The corresponding statement for hyperbolic tetrahedra was proved (by construction) in
- Y. Mohanty. The Regge symmetry is a scissors congruence in hyperbolic space. Alg. Geom. Top. 3 (2003), 1-31. (link to paper on arXiv)
Let me give a geometric interpretation for the case of tetrahedra of volume zero. The statement becomes as follows:
Given four positive numbers $a,b,c,d$ that satisfy the quadrangle inequalities, denote $$ s=\frac{a+b+c+d}2, \quad a'=s-a \text{ etc.} $$ Take a quadrilateral with side lengths $a,b,c,d$ (in this cyclic order). If its diagonals have lengths $x,y$, then there exists a quadrilateral with side lengths $a',b',c',d'$ and the same diagonal lengths.
Again, this can be proved by a direct computation, but Arseniy Akopyan noticed that this is equivalent to the Ivory lemma: diagonals in a curvilinear quadrilateral formed by four confocal conics are equal, see the left half of the picture.
Indeed, with two opposite vertices of an $(a,b,c,d)$-quadrilateral as the foci, draw two ellipses and two hyperbolas through the other two vertices. This gives a curvilinear quadrilateral whose diagonal is also a diagonal of our $(a,b,c,d)$-quadrilateral, see the right half of the picture. The relations between $a,b,c,d$ and $a',b',c',d'$: $$ a+b=c'+d', c-d=d'-c' \text{ etc.} $$ imply that the other two vertices of this curvilinear quadrilateral form together with the foci an $(a',b',c',d')$-quadrilateral.

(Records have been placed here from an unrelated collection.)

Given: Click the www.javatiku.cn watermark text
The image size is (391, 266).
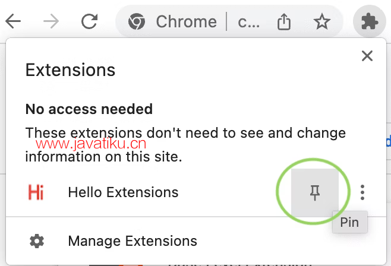Looking at the screenshot, I should coord(91,144).
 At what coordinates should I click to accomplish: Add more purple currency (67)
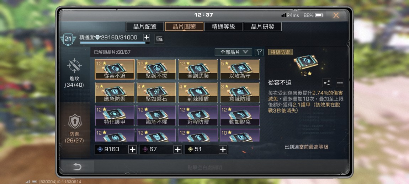click(177, 149)
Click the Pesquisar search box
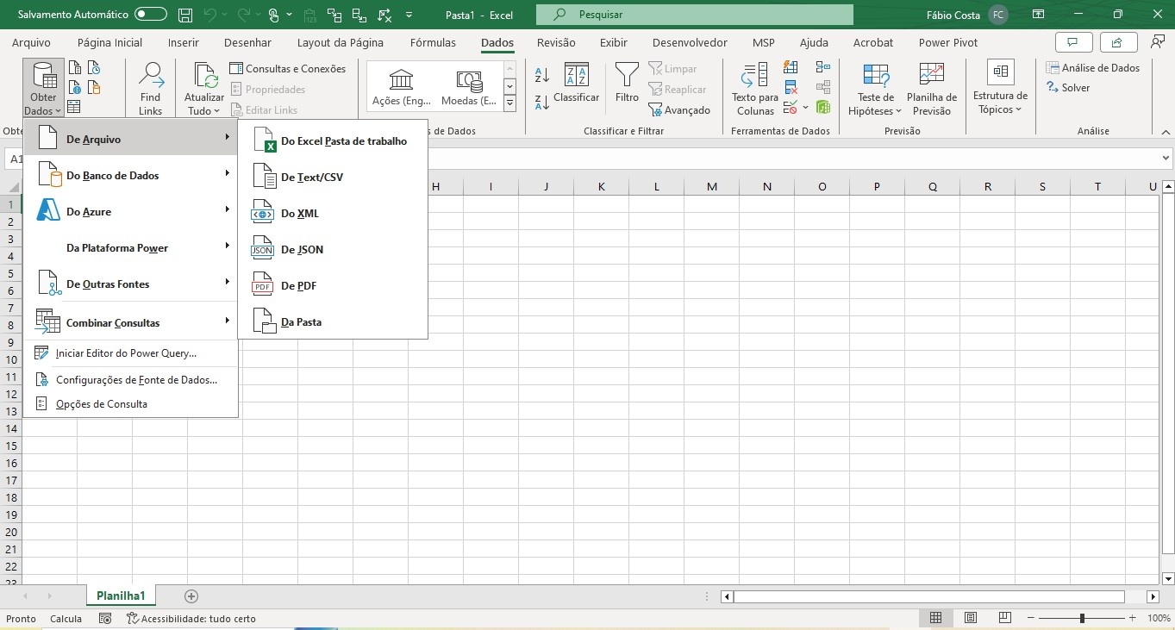This screenshot has height=630, width=1175. [x=695, y=15]
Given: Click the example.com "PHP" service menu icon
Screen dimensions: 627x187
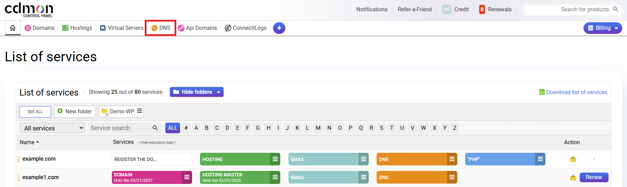Looking at the screenshot, I should click(x=540, y=159).
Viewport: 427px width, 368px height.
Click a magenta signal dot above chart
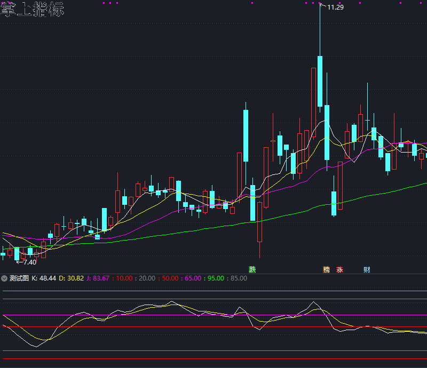pos(110,4)
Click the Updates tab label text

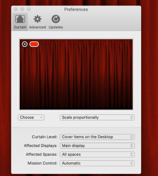click(56, 27)
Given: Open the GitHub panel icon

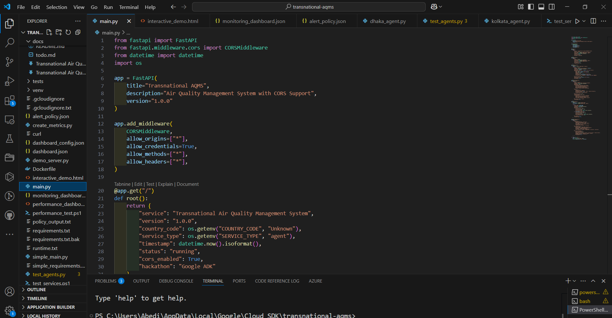Looking at the screenshot, I should [10, 216].
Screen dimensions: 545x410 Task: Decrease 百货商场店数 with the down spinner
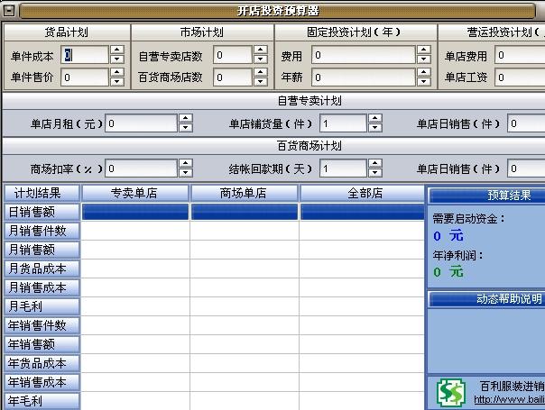pos(259,82)
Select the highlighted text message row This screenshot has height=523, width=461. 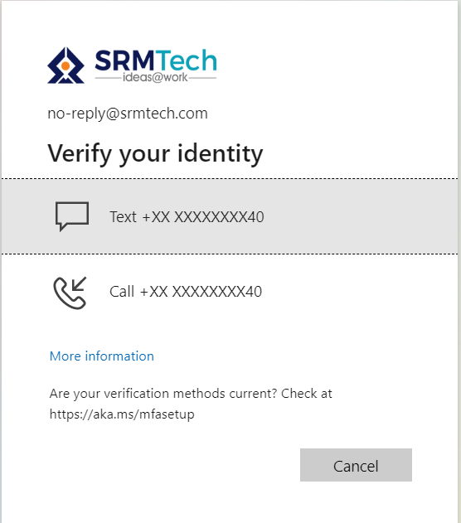pos(230,216)
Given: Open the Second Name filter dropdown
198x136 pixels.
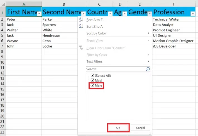Looking at the screenshot, I should click(83, 14).
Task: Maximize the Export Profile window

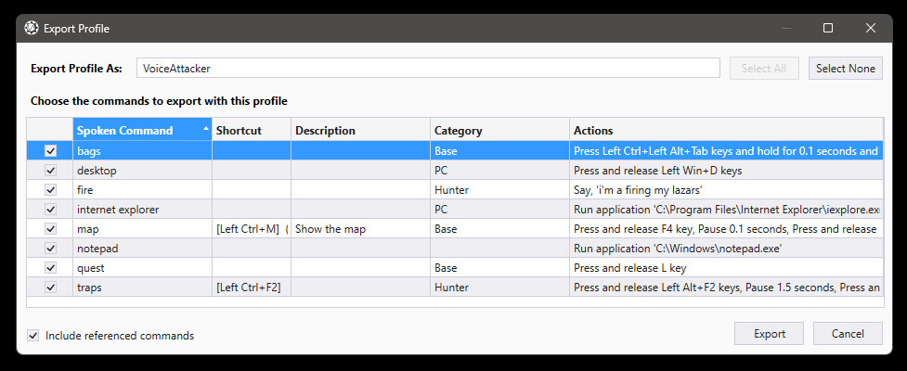Action: 828,28
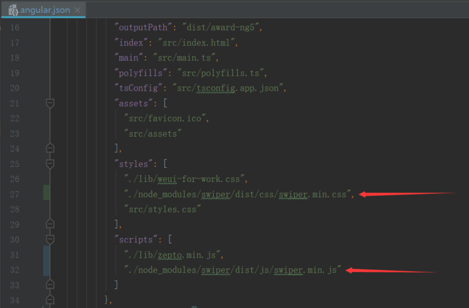Click line number 16 in gutter
Image resolution: width=469 pixels, height=308 pixels.
point(13,28)
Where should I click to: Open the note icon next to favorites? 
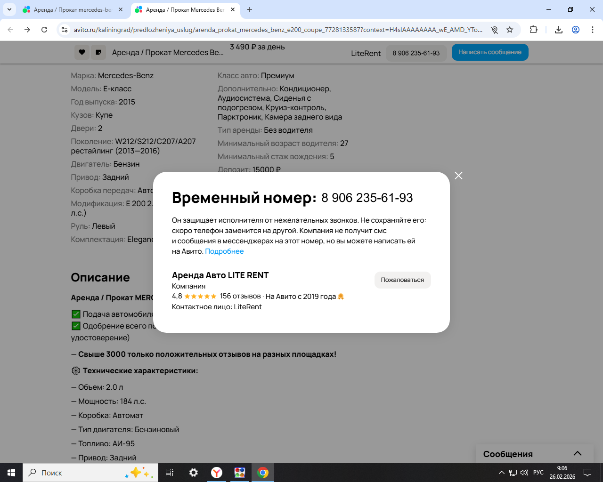(x=98, y=52)
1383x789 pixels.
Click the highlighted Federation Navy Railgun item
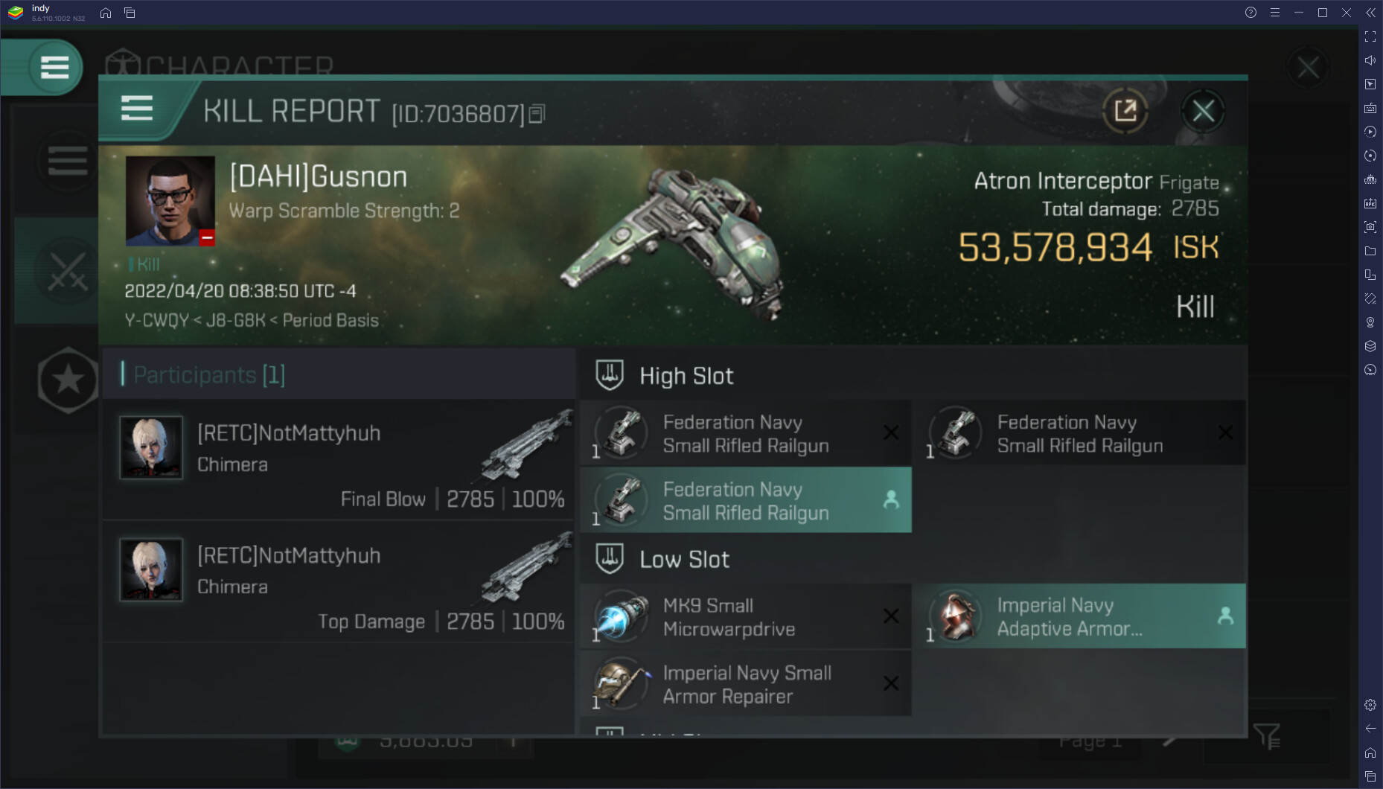click(745, 500)
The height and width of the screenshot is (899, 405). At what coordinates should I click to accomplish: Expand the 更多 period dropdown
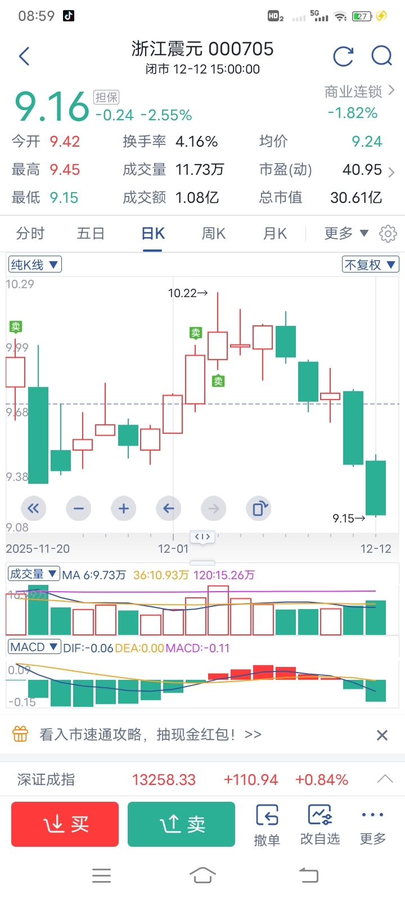pyautogui.click(x=346, y=233)
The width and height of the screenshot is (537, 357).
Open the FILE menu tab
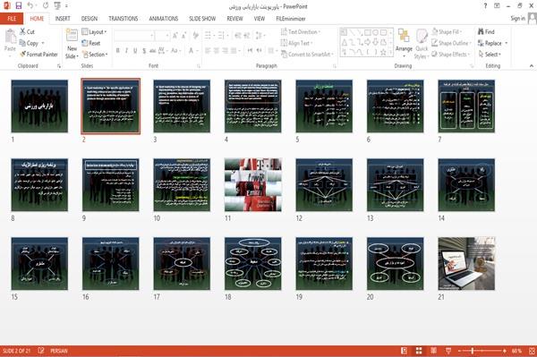(12, 19)
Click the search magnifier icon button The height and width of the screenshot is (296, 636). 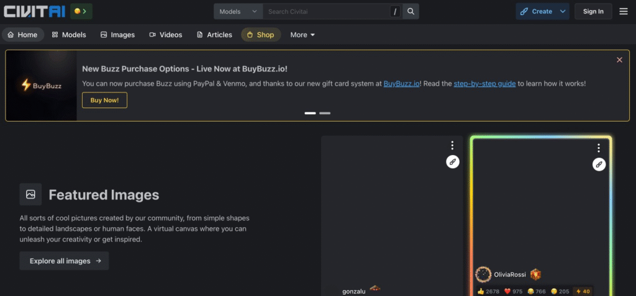[411, 11]
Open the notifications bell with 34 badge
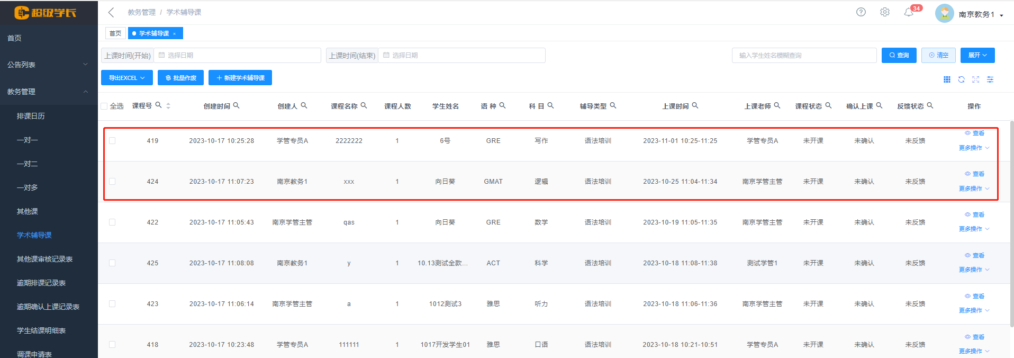The width and height of the screenshot is (1014, 358). [909, 12]
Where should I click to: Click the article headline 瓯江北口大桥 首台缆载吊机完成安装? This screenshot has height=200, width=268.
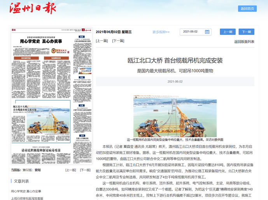click(175, 60)
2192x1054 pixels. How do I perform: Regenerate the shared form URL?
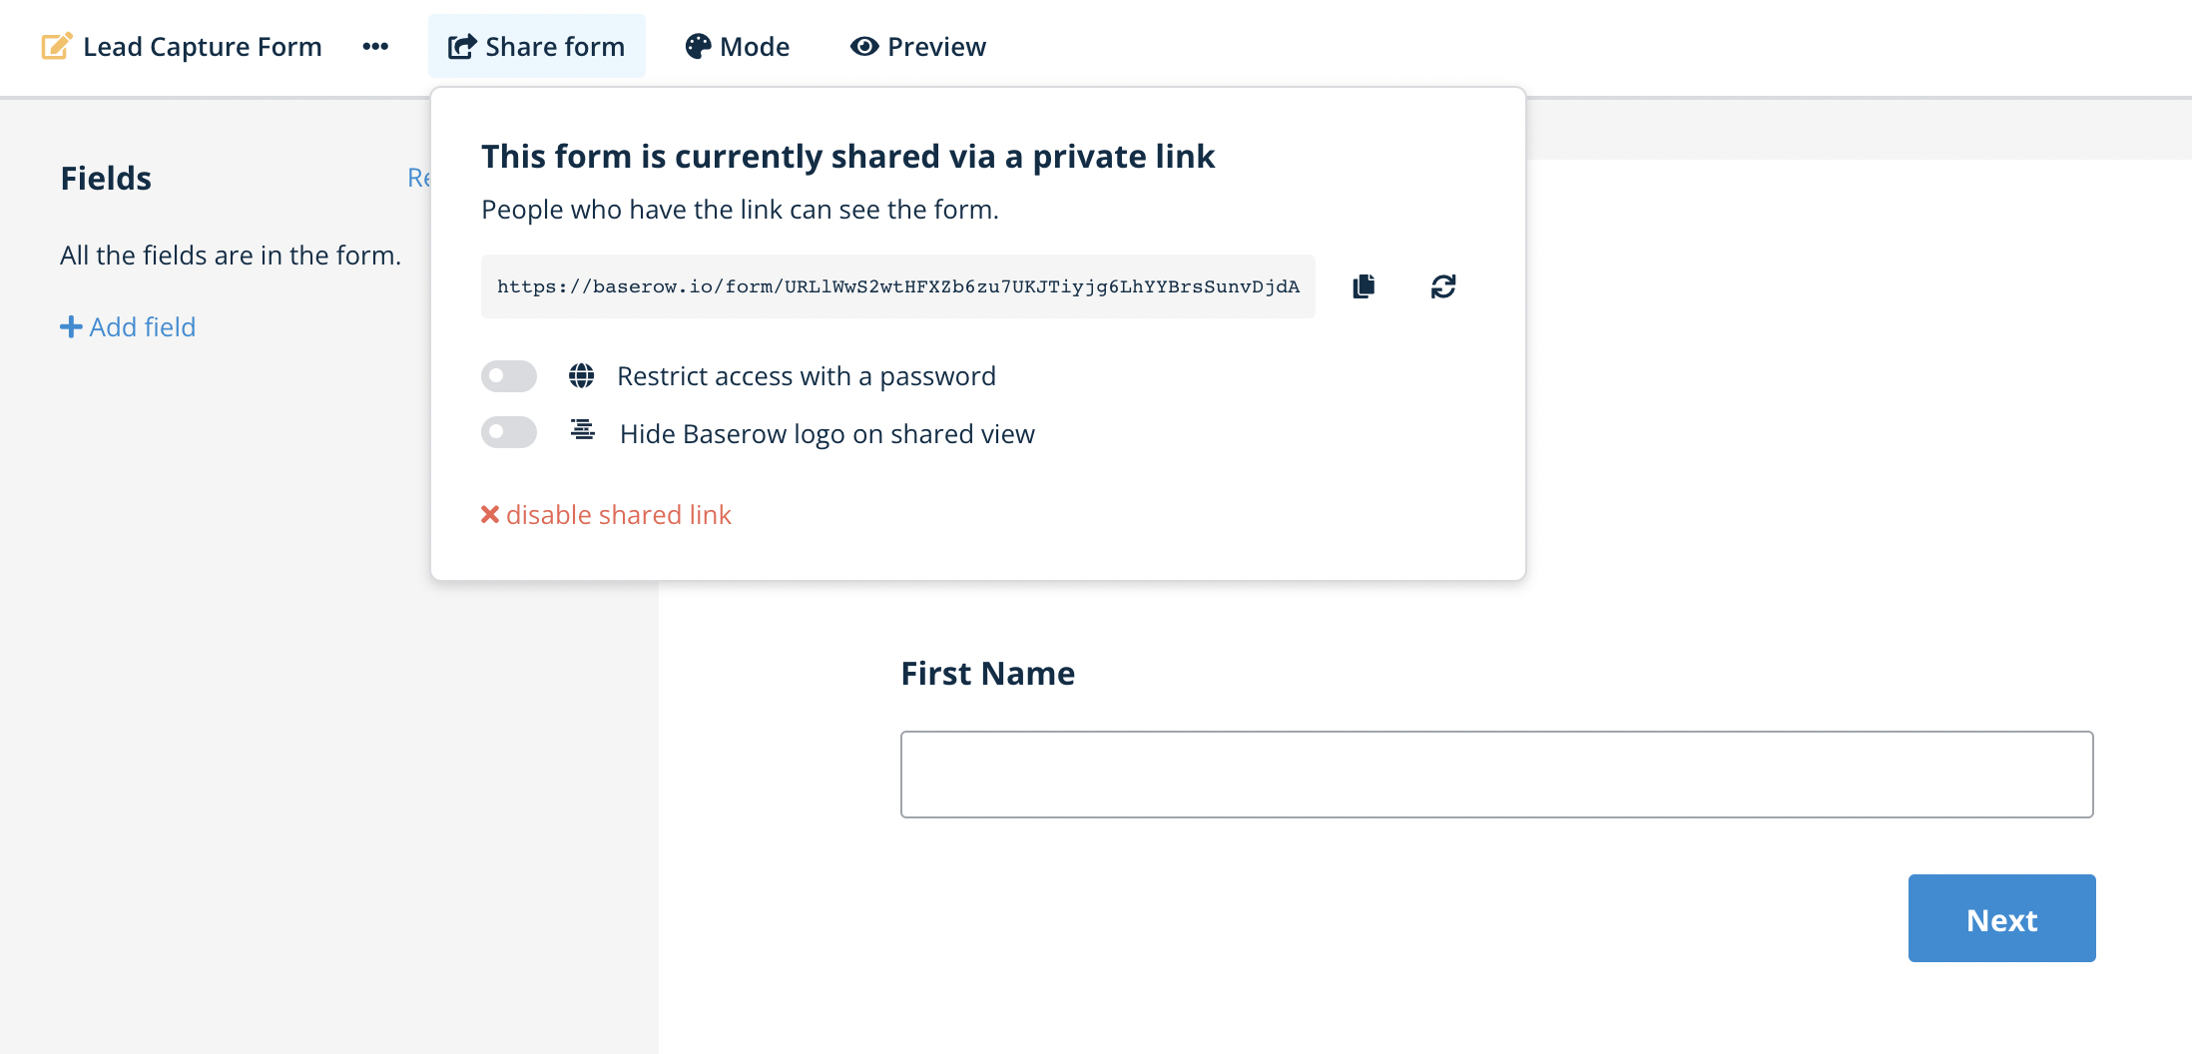click(x=1442, y=286)
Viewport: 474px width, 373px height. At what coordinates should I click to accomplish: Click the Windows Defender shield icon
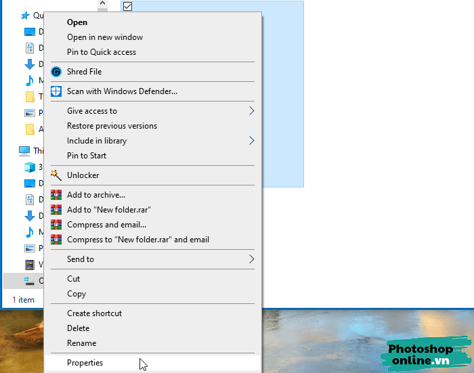click(x=56, y=91)
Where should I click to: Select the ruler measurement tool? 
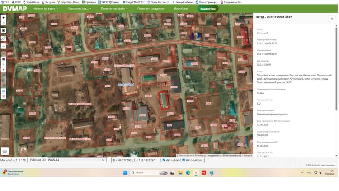(4, 38)
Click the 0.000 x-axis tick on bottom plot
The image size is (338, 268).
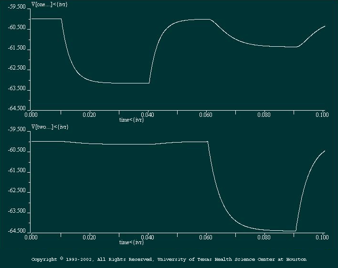(31, 237)
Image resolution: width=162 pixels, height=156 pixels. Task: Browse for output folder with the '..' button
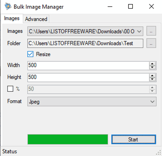tap(151, 43)
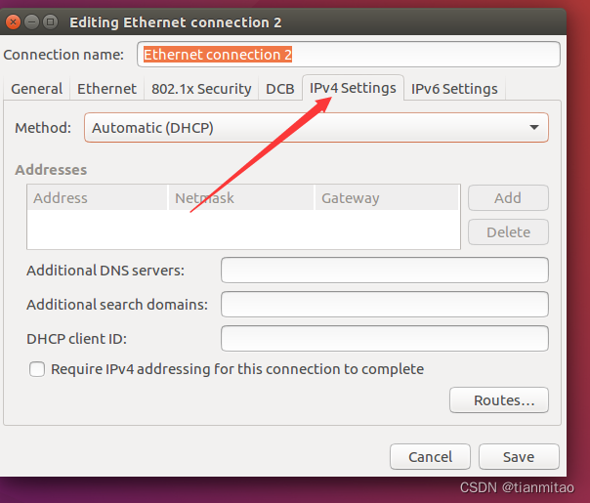Click the Netmask column header
The height and width of the screenshot is (503, 590).
coord(241,198)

As a side remark: I studied configuration spaces of planar quadrilaterals in this preprint, but didn't know about Regge symmetries. Thanks to Dylan and Igor for bringing this up!
There is an analog of the Ivory lemma in dimension three, but there is no word about volumes in it. Still, it would be interesting to look at the corresponding configuration of confocal surfaces (one of the families degenerates).
Also note that the Ivory lemma holds in the hyperbolic and spherical geometry as well.